The Radeon GPU into the E-350 clearly is another world but requires so much more power itself imho; it's like a notebook GPU versus a smartphone GPU which requires like 2-3 watts. The E-350 SoC seems quite a difficult package to keep temps low considering how large is the core. But of course the Radeon driver support would already win itself not to mention the Linux situation.

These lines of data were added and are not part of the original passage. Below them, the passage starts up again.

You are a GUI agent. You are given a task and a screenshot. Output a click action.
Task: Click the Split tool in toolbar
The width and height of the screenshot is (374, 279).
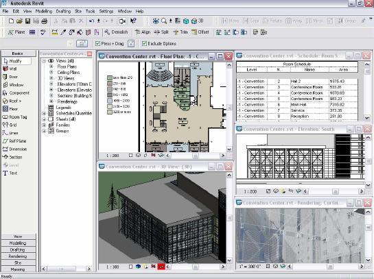[161, 32]
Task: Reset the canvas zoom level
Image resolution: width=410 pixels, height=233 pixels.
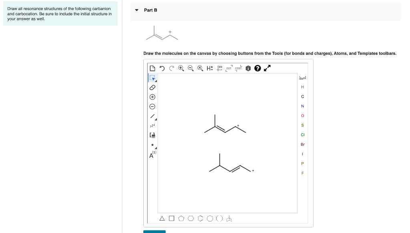Action: tap(201, 68)
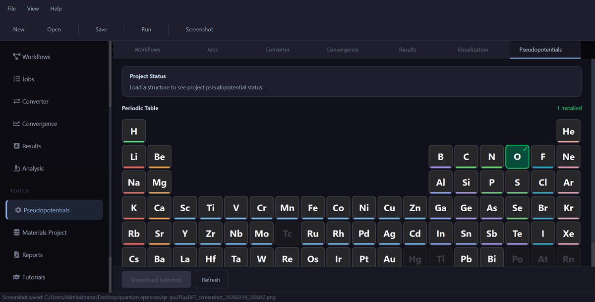Click the Reports file icon
This screenshot has height=302, width=595.
17,255
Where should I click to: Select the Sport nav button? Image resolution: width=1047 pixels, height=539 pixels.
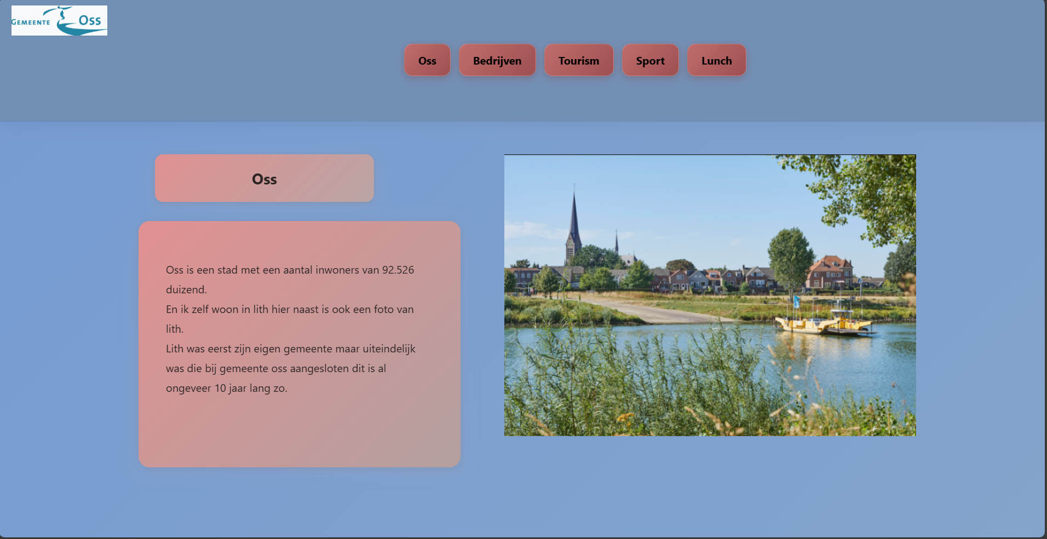coord(650,61)
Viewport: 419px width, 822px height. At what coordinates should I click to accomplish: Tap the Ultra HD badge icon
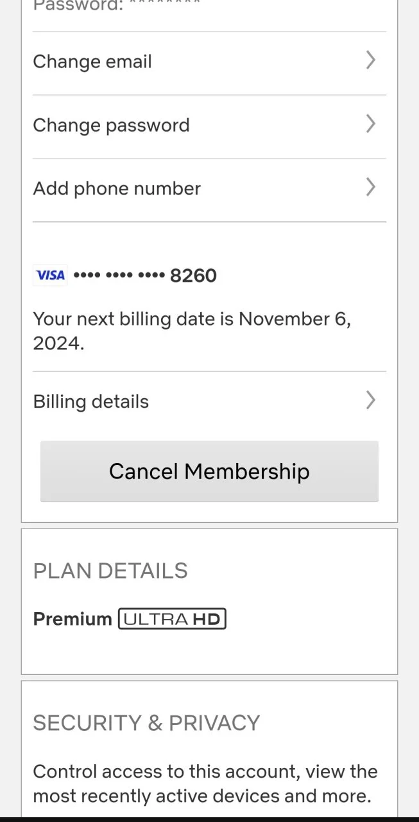coord(172,619)
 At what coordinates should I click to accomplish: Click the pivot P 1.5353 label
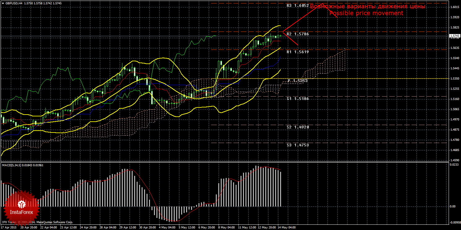coord(297,80)
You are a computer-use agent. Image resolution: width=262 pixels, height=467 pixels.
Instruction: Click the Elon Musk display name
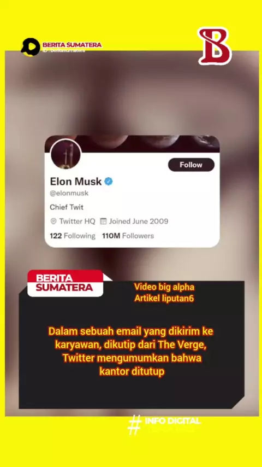tap(76, 181)
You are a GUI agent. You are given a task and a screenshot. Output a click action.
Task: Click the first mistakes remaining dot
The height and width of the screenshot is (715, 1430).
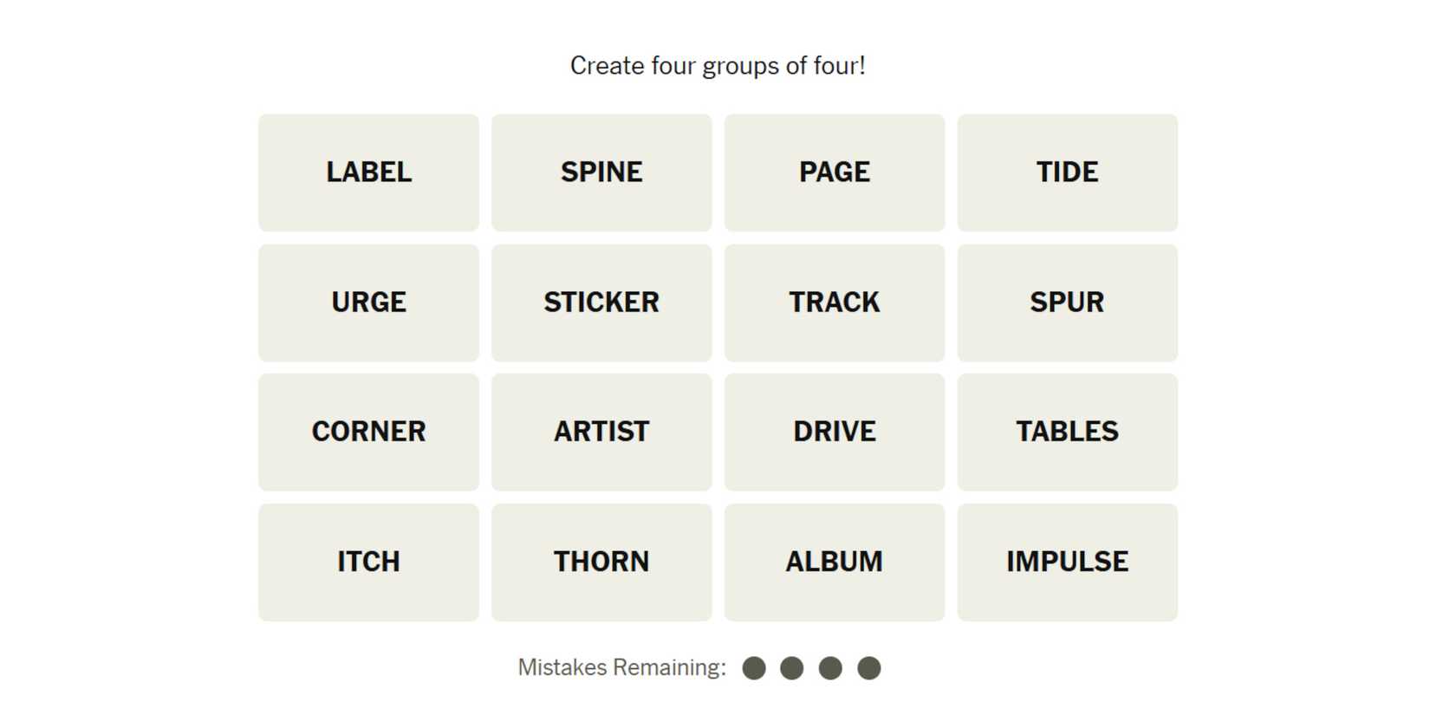click(754, 668)
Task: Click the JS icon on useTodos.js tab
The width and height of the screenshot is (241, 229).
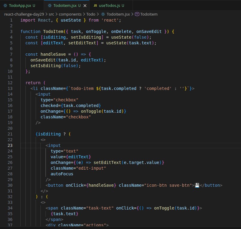Action: coord(96,6)
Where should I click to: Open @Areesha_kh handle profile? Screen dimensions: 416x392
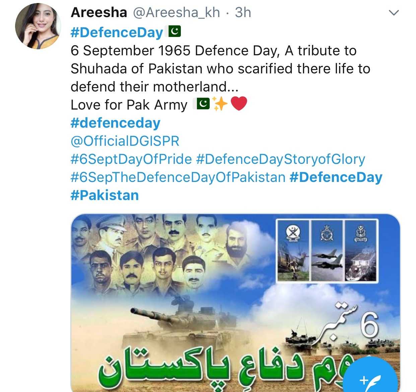click(x=177, y=13)
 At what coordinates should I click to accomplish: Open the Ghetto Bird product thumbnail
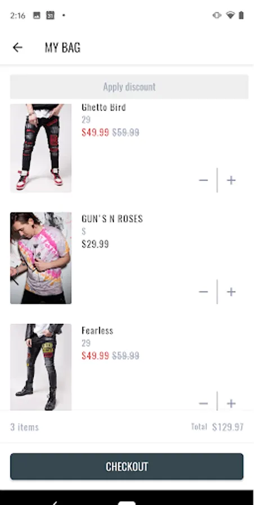pos(40,148)
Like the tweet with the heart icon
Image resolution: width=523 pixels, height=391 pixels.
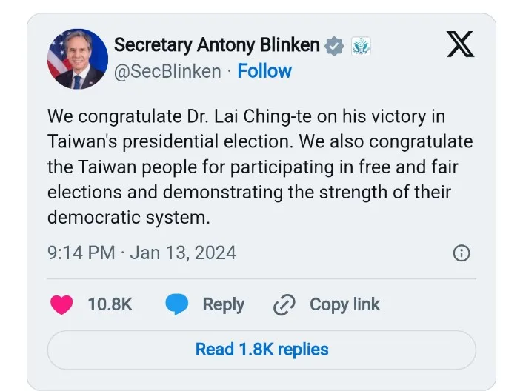click(x=61, y=304)
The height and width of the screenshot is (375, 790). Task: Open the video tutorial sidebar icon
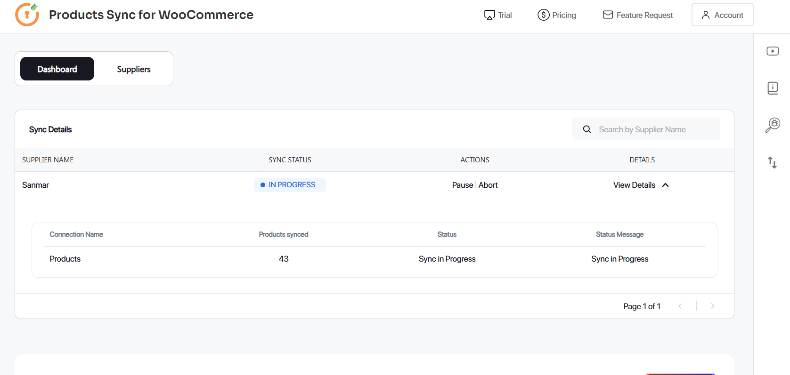(x=773, y=51)
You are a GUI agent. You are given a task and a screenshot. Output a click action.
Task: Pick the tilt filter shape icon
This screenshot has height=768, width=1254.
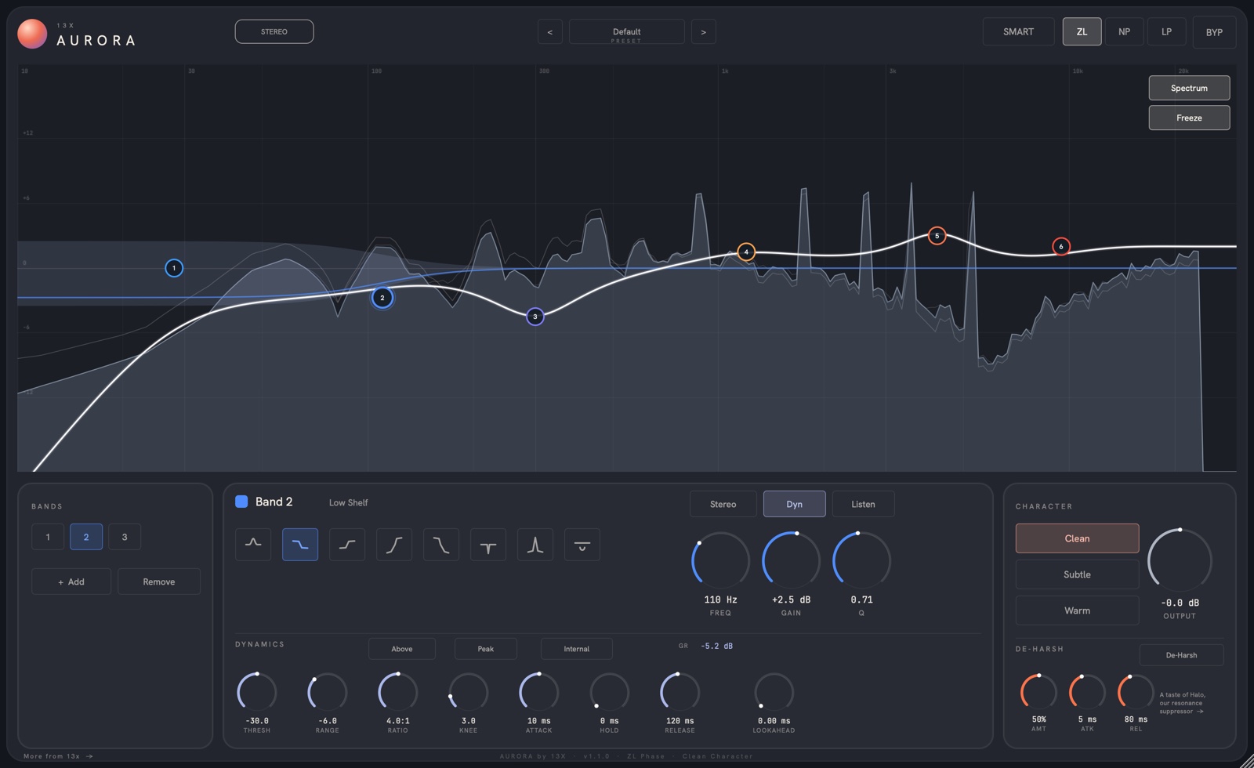tap(582, 545)
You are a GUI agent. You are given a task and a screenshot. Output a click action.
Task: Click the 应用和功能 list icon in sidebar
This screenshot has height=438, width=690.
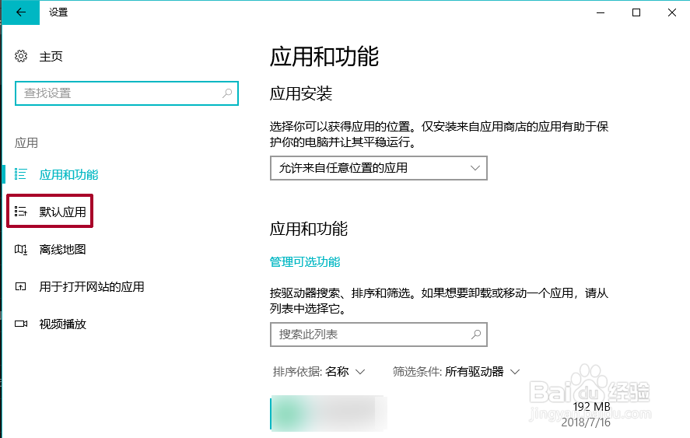pos(22,175)
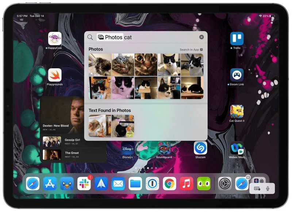Open Shazam app icon
The width and height of the screenshot is (292, 212).
point(200,148)
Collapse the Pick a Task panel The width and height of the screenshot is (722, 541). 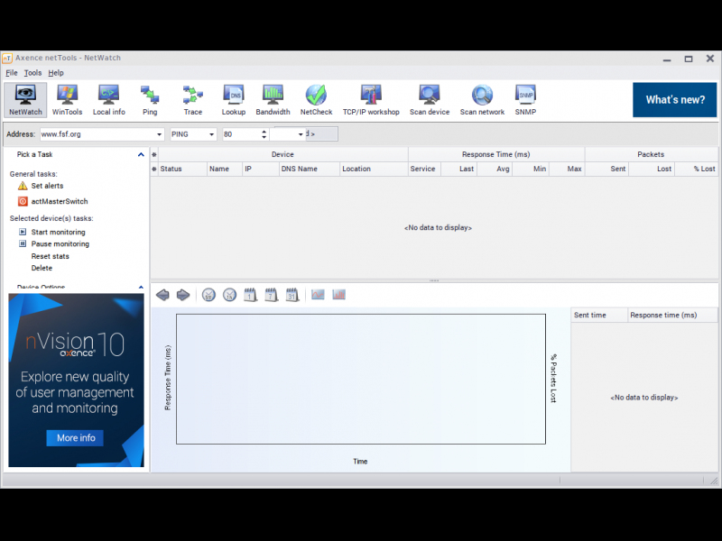141,154
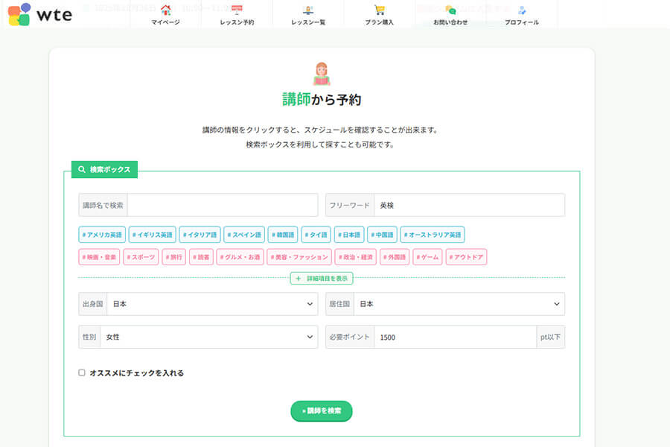Open お問い合わせ via the chat icon
670x447 pixels.
coord(450,9)
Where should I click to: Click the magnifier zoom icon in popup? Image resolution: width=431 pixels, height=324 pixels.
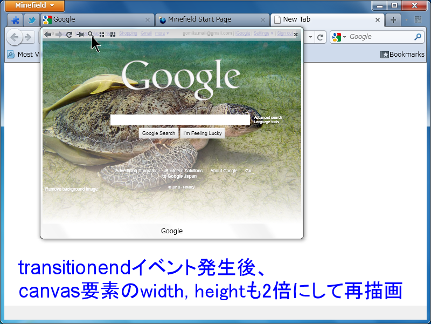[x=91, y=34]
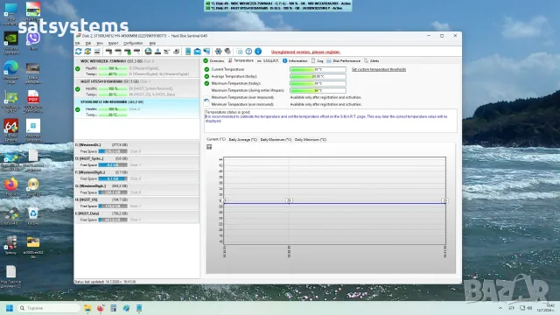Open the Report menu
The width and height of the screenshot is (560, 315).
coord(113,43)
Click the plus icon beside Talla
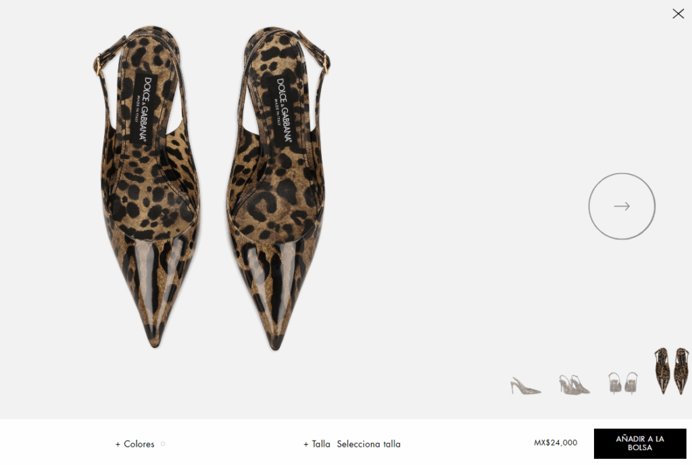 (306, 444)
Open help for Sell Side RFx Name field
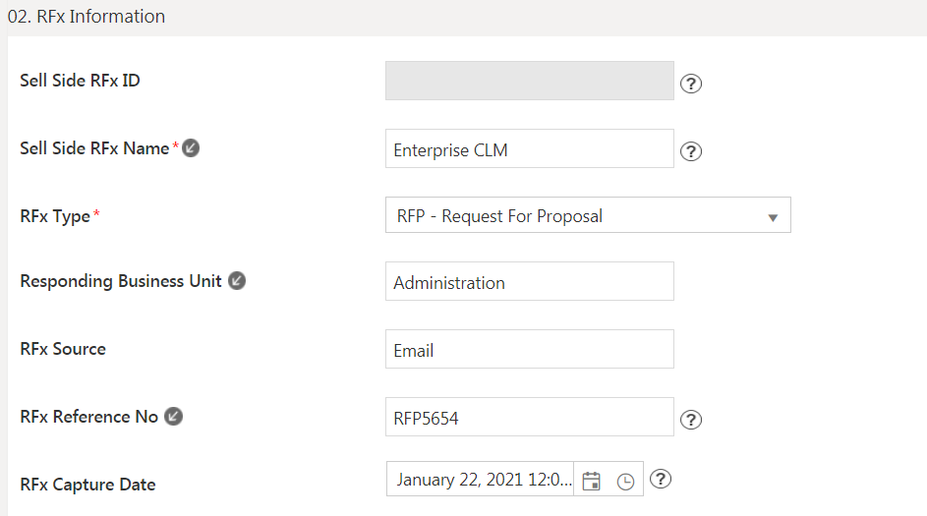Screen dimensions: 927x516 pos(691,151)
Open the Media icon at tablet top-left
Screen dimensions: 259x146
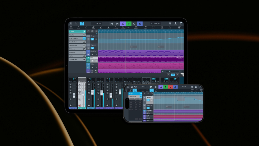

I tried to find some numbers. Here are some. Note that since this is for nettops, it excludes screen power usage.
https://nl.hardware.info/artikel/2239/3/foxco … view-benchmarks

Foxconn Nettop nT-A3500 (AMD E-350 with HD 6310)
idle: 17 Watt
3D mark 2006: 25 Watt

Foxconn Nettop NT535 (Intel Atom D525 with GMA 3150 (Pineview 2/0 cores @ 0.2 GHz))
idle: 12,5 Watt
3D mark 2006: 21 Watt

IIRC my N280 eee PC maxed out at 15 Watt, when I measured it, a long time ago.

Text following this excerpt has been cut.